Nobody told me this was an asset class. Nobody told me that "things you've made that persist after you stop actively working on them" was a category of retirement planning. My financial advisor certainly never brought it up, though to be fair, he also never asked if I'd invented a rogue AI concierge named CAGEE.
(I had. I'll explain later. Or you can just go find him on the bookshelf.)
The Part Where I Have to Be Honest
I am sixty-six years old.
I work part time. I have CPP and OAS. Between those things, I'm not panicking — but I'm also not comfortable. The math that made sense at fifty-five doesn't quite make sense anymore, and the math at seventy is going to make even less sense, because inflation doesn't care about your fixed income and neither do grocery stores.
I tried the standard online income approaches. Affiliate marketing. Comparison posts. The "just follow the system" school of internet hustle.
Some of them taught me useful things. Most of them felt like wearing someone else's coat. The comparison model especially — writing posts designed to make one product look superior to another in exchange for a commission — required a tone I couldn't inhabit without feeling slightly oily afterwards.
I'm not built for that.
What I'm built for is stories.
It took me an embarrassingly long time to realize that stories are assets.
A book, once written, doesn't expire. It doesn't require warehouse space. It doesn't need to be restocked. It can be revised, repackaged, or bundled. It can sit quietly on a virtual shelf and earn small amounts for years.
A book that sells forty copies a month at $3.99 earns roughly $104 a month.
That's one book.
Five books doing that is $520 a month.
That's not a yacht. That's insulation. Storm shutters before the economic squall rolls through.
I am in the process of building that shelf.

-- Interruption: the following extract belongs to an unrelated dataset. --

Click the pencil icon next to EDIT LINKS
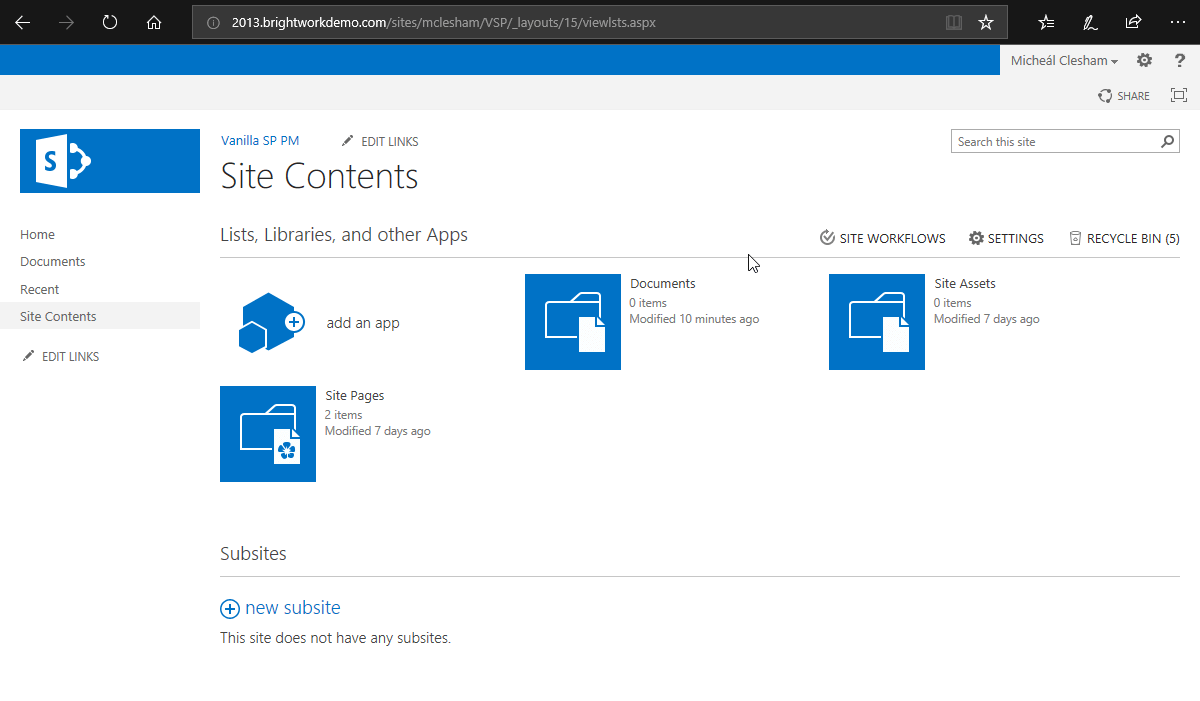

What Actually Happened Last Year
In April of last year, I brought some old blog posts to ChatGPT.
Not to have them rewritten. Not to have AI do my thinking for me. I brought them the way you'd bring a rough sketch to a collaborator — here's what I'm trying to do, what am I missing?
What happened next is the subject of an entirely separate series of posts over on Foxxfyrre Writes, but the short version is this:
I wrote more in the following twelve months than I had in the previous thirty years combined.

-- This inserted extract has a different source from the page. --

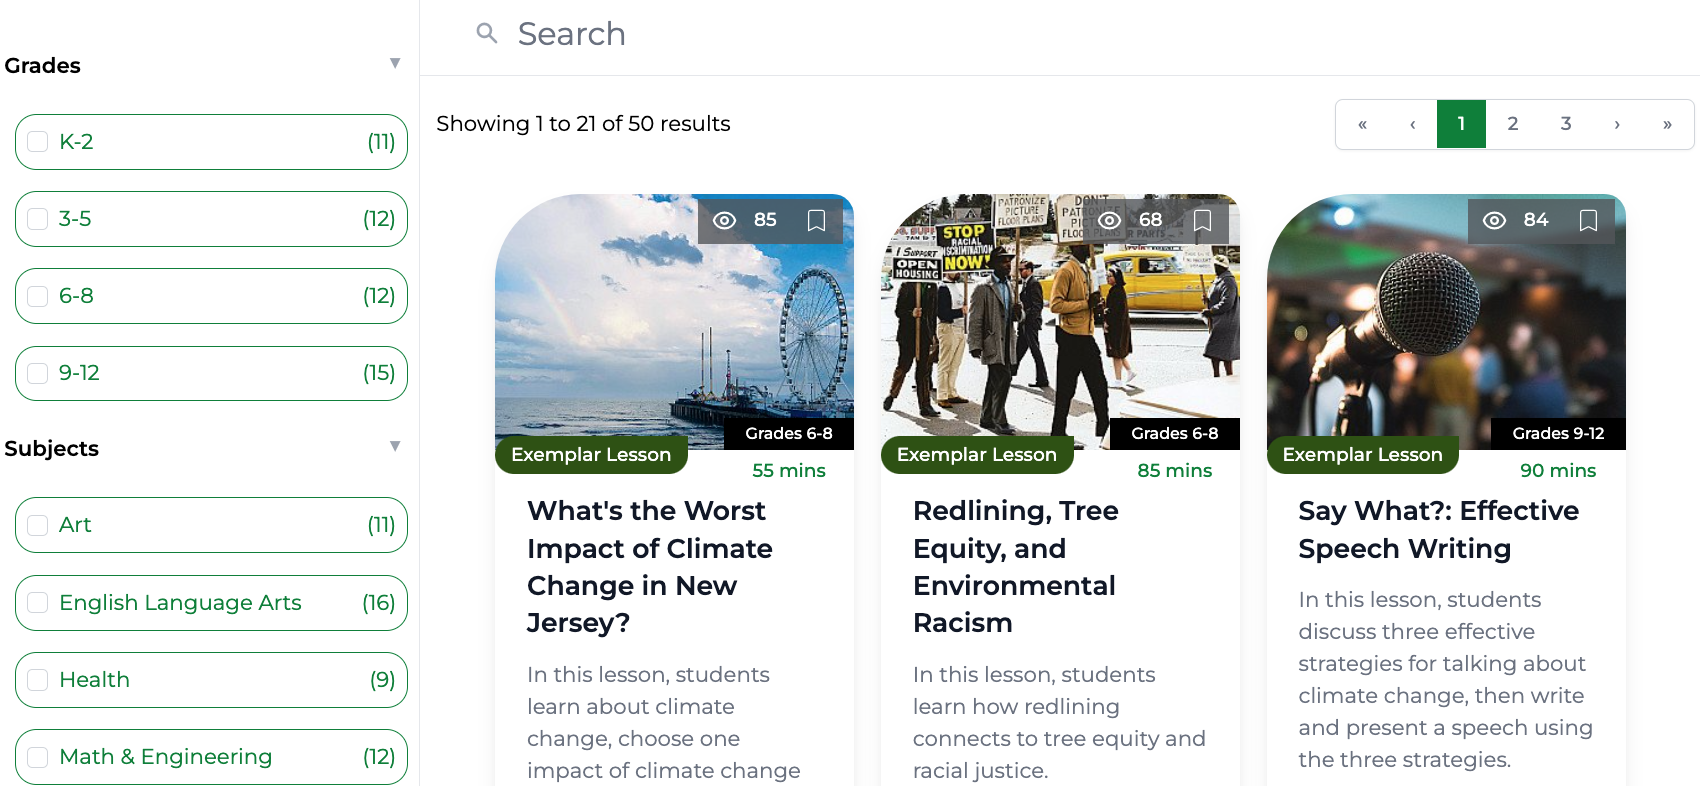The image size is (1706, 786).
Task: Check the K-2 grade filter
Action: point(38,142)
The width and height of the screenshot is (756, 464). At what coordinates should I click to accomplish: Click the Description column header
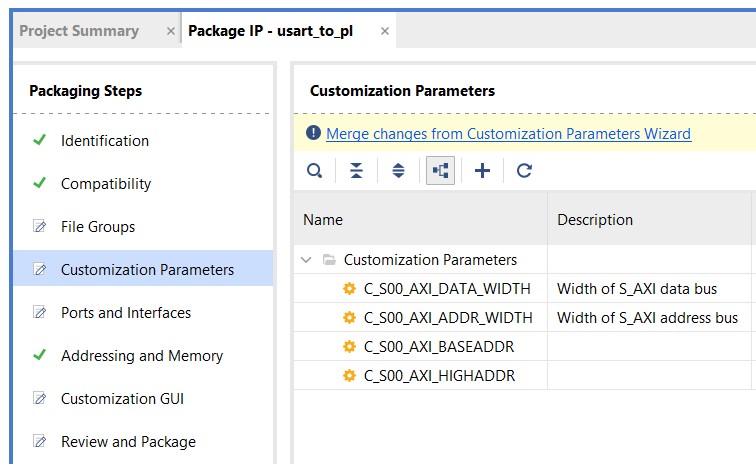click(595, 220)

I finished Astral Rob, a story that had been living in my head since 1989.
I built the CAGEE Universe across a dozen interconnected stories.
I wrote The Moccasin, a horror story rooted in Fernie, BC, my father’s birthplace.
I wrote The Price House Investigation, another experiment in creative trust.
Horror. Comedy. Sci-fi. Flash fiction. Even a theological comedy about a Legion Daemon named after my daughter.
I also wrote Writing with AI: The Messy Human's Guide — a nonfiction book about how this creative collaboration actually works, not as a prompt-engineering tutorial, but as a genuine account of what happens when a human and an AI build stories together.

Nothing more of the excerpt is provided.